The Medill map of news deserts from November 2023

If there is an ur-source of data about the extent of the local news crisis, it is surely the map of news deserts compiled by journalism researcher Penelope Abernathy. First at the University of North Carolina and more recently at Northwestern University’s Medill School, Abernathy has produced perhaps the single most influential work on the local news crisis.

Ellen Clegg and I have cited her topline numbers — 2,900 newspapers, mostly weeklies, closed since 2005; 43,000 journalism jobs lost over the same period — countless times in talking about our book, “What Works on Community News.” Abernathy is also a professional friend who was kind enough to blurb our book and who’s appeared on our “What Works” podcast.

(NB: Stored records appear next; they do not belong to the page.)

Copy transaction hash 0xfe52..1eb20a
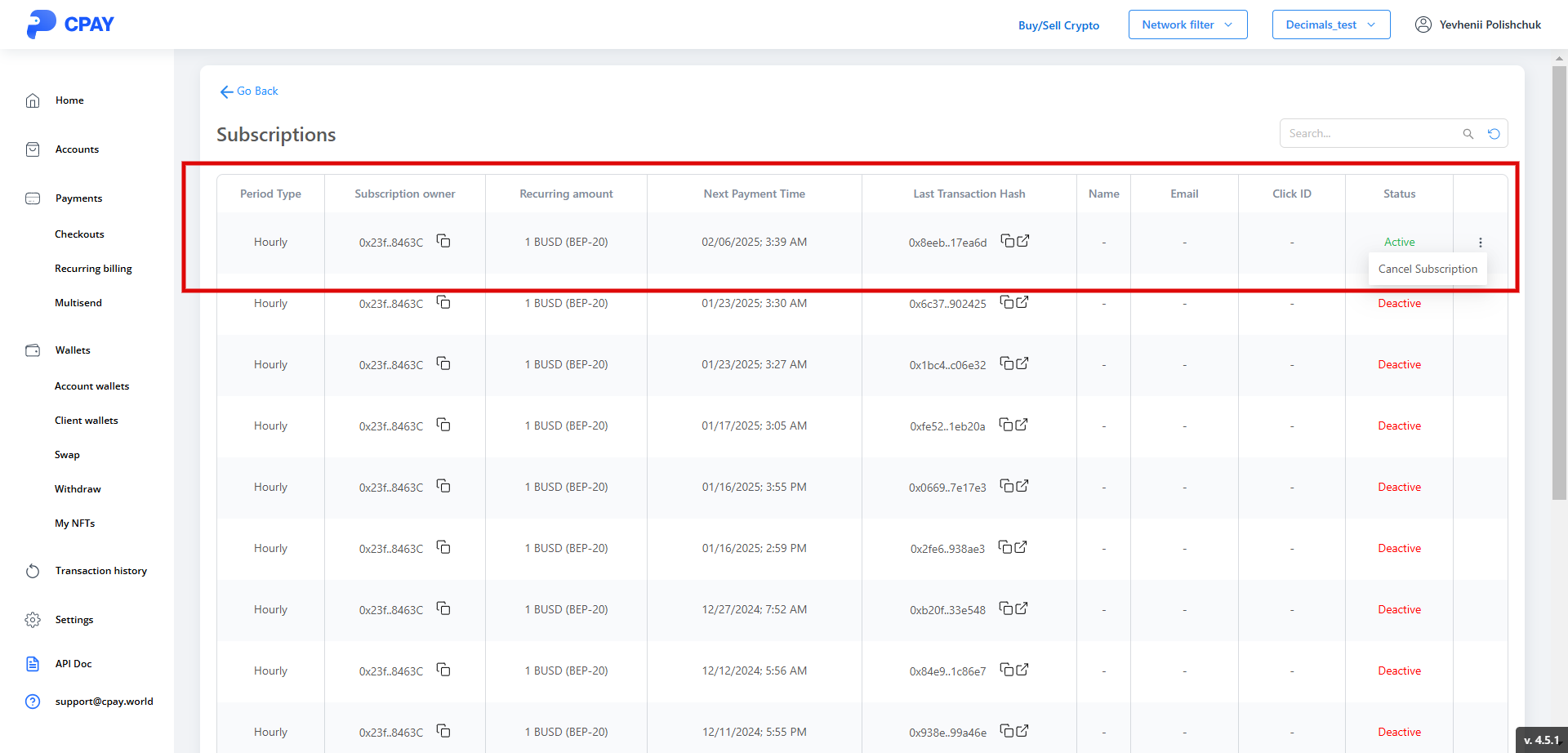Screen dimensions: 1568x753 [1007, 425]
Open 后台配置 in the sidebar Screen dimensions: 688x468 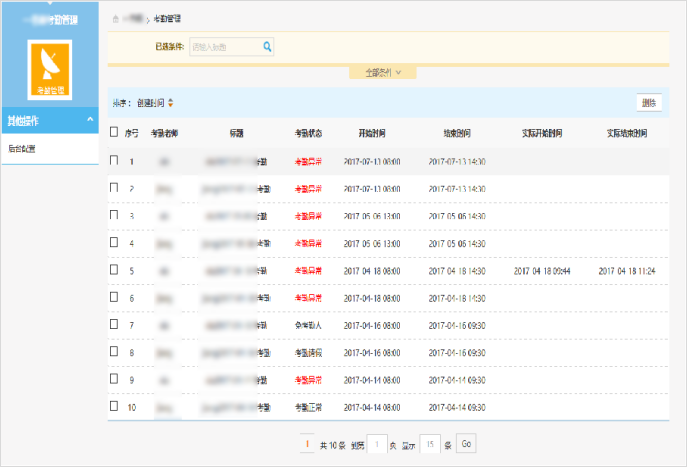click(x=23, y=148)
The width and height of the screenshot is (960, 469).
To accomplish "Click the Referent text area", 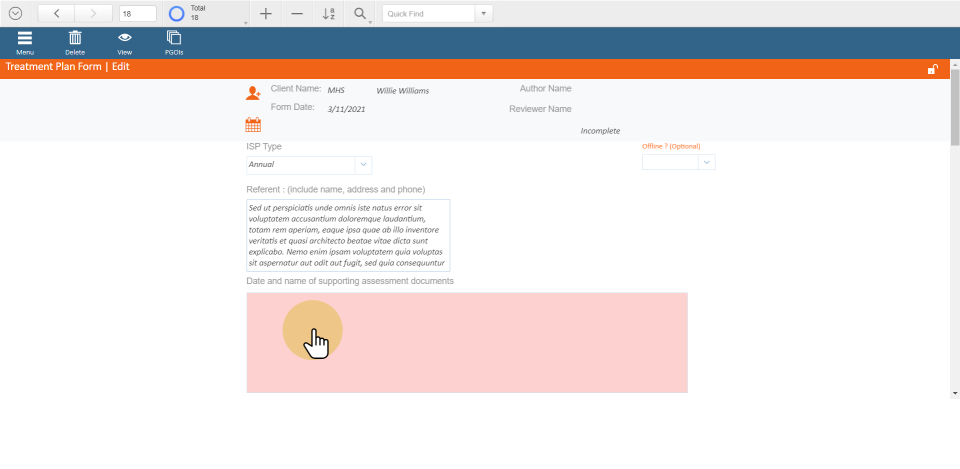I will coord(348,235).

Compiling the sort of data needed to produce a reliable presentation like the one put together by Abernathy and her colleagues, though, is incredibly hard work. A lot of it depends on the methodology you use. New projects constantly come online; others flicker out. As such, I’ve tended to regard her study as most useful when viewed from 40,000 feet, less useful when you take a look at county-by-county results.

The most recent Medill data is from November 2023. Alice Dreger, who writes the blog Local News Blues, has been pointing out flaws in the numbers all year. Among other things: The Baltimore Sun, a legacy for-profit newspaper, and The Baltimore Banner, a digital nonprofit, were originally excluded; East Lansing Info, a sizable nonprofit in Michigan that Dreger helped found, was not on the list; and several projects serving Black communities, such as  AfroLA and Baltimore Witness, were missing.

I’ve noticed problems as well, especially with startups that were founded within the last couple of years in response to Gannett’s decimation of its weekly newspapers in Greater Boston. Some may have popped up after Medill’s deadline.

Now, Dreger reports, Medill is starting to make corrections after initially being unresponsive. That’s good. In fact, I would suggest that the Medill report and others like it should always be regarded as works in progress, subject to additions, deletions and other edits. I maintain a database of independent local news organizations and news-oriented public access stations in Massachusetts, and I’m always making changes to it.

I don’t think the problems Dreger found detract from the overall value of the Medill database. I do think it’s important to regard it as a living, breathing representation of the local news situation across the United States, valid in its essentials but always subject to change and updates. And kudos to Dreger for getting the ball rolling.